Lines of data
··········
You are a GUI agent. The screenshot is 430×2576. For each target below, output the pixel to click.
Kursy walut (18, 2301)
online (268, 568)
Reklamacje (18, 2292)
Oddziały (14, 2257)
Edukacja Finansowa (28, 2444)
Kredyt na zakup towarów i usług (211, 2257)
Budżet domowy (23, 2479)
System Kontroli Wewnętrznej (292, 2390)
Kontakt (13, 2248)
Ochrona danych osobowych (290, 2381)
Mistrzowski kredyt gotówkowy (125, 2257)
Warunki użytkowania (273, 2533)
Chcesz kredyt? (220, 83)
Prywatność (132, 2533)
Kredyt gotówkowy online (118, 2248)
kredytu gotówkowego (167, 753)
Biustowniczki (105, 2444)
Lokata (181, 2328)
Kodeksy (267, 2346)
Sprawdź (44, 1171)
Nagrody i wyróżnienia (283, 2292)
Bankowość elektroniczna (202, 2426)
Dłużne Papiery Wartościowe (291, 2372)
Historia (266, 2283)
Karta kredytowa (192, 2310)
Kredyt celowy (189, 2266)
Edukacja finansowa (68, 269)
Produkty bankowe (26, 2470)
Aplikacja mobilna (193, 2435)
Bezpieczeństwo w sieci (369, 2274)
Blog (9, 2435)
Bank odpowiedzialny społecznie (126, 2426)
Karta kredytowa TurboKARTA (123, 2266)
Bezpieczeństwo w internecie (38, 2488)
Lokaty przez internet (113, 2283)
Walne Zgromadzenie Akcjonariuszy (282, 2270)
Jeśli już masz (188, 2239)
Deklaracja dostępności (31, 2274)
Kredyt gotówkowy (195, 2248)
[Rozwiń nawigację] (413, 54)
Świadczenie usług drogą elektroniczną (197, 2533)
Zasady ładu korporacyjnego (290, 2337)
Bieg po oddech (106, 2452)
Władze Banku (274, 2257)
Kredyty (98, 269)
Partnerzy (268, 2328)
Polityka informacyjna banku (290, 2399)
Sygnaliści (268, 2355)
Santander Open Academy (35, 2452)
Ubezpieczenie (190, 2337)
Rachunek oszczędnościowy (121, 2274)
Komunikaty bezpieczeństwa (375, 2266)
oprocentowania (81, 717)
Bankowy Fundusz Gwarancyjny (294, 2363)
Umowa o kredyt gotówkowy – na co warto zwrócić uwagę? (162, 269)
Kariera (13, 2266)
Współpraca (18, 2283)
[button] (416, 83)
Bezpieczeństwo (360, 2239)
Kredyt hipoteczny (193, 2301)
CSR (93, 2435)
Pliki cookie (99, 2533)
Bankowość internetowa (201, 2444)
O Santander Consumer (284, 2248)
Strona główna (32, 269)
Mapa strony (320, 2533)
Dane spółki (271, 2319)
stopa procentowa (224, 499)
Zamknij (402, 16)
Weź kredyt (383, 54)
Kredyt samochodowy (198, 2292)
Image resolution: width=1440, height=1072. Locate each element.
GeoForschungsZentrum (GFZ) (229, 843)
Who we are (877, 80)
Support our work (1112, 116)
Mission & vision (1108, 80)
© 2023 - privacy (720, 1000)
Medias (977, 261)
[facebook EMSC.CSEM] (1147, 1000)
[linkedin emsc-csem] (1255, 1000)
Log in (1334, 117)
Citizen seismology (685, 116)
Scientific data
··········
▶ **Exercise directions**: Arrange every line of the data above as a numbered list, omitting any blank lines.

▶ **Worked solution**:
1. You are a GUI agent. The screenshot is 430×2576. For each target below, output the pixel to click.
2. Kursy walut (18, 2301)
3. online (268, 568)
4. Reklamacje (18, 2292)
5. Oddziały (14, 2257)
6. Edukacja Finansowa (28, 2444)
7. Kredyt na zakup towarów i usług (211, 2257)
8. Budżet domowy (23, 2479)
9. System Kontroli Wewnętrznej (292, 2390)
10. Kontakt (13, 2248)
11. Ochrona danych osobowych (290, 2381)
12. Mistrzowski kredyt gotówkowy (125, 2257)
13. Warunki użytkowania (273, 2533)
14. Chcesz kredyt? (220, 83)
15. Prywatność (132, 2533)
16. Kredyt gotówkowy online (118, 2248)
17. kredytu gotówkowego (167, 753)
18. Biustowniczki (105, 2444)
19. Lokata (181, 2328)
20. Kodeksy (267, 2346)
21. Sprawdź (44, 1171)
22. Nagrody i wyróżnienia (283, 2292)
23. Bankowość elektroniczna (202, 2426)
24. Dłużne Papiery Wartościowe (291, 2372)
25. Historia (266, 2283)
26. Karta kredytowa (192, 2310)
27. Kredyt celowy (189, 2266)
28. Edukacja finansowa (68, 269)
29. Produkty bankowe (26, 2470)
30. Aplikacja mobilna (193, 2435)
31. Bezpieczeństwo w sieci (369, 2274)
32. Blog (9, 2435)
33. Bank odpowiedzialny społecznie (126, 2426)
34. Karta kredytowa TurboKARTA (123, 2266)
35. Bezpieczeństwo w internecie (38, 2488)
36. Lokaty przez internet (113, 2283)
37. Walne Zgromadzenie Akcjonariuszy (282, 2270)
38. Jeśli już masz (188, 2239)
39. Deklaracja dostępności (31, 2274)
40. Kredyt gotówkowy (195, 2248)
41. [Rozwiń nawigację] (413, 54)
42. Świadczenie usług drogą elektroniczną (197, 2533)
43. Zasady ładu korporacyjnego (290, 2337)
44. Bieg po oddech (106, 2452)
45. Władze Banku (274, 2257)
46. Kredyty (98, 269)
47. Partnerzy (268, 2328)
48. Polityka informacyjna banku (290, 2399)
49. Sygnaliści (268, 2355)
50. Santander Open Academy (35, 2452)
51. Ubezpieczenie (190, 2337)
52. Rachunek oszczędnościowy (121, 2274)
53. Komunikaty bezpieczeństwa (375, 2266)
54. oprocentowania (81, 717)
55. Bankowy Fundusz Gwarancyjny (294, 2363)
56. Umowa o kredyt gotówkowy – na co warto zwrócić uwagę? (162, 269)
57. Kariera (13, 2266)
58. Współpraca (18, 2283)
59. [button] (416, 83)
60. Bezpieczeństwo (360, 2239)
61. Kredyt hipoteczny (193, 2301)
62. CSR (93, 2435)
63. Pliki cookie (99, 2533)
64. Bankowość internetowa (201, 2444)
65. O Santander Consumer (284, 2248)
66. Strona główna (32, 269)
67. Mapa strony (320, 2533)
68. Dane spółki (271, 2319)
69. stopa procentowa (224, 499)
70. Zamknij (402, 16)
71. Weź kredyt (383, 54)
72. Kredyt samochodowy (198, 2292)
73. Image resolution: width=1440, height=1072. Locate each element.
74. GeoForschungsZentrum (GFZ) (229, 843)
75. Who we are (877, 80)
76. Support our work (1112, 116)
77. Mission & vision (1108, 80)
78. © 2023 - privacy (720, 1000)
79. Medias (977, 261)
80. [facebook EMSC.CSEM] (1147, 1000)
81. [linkedin emsc-csem] (1255, 1000)
82. Log in (1334, 117)
83. Citizen seismology (685, 116)
84. Scientific data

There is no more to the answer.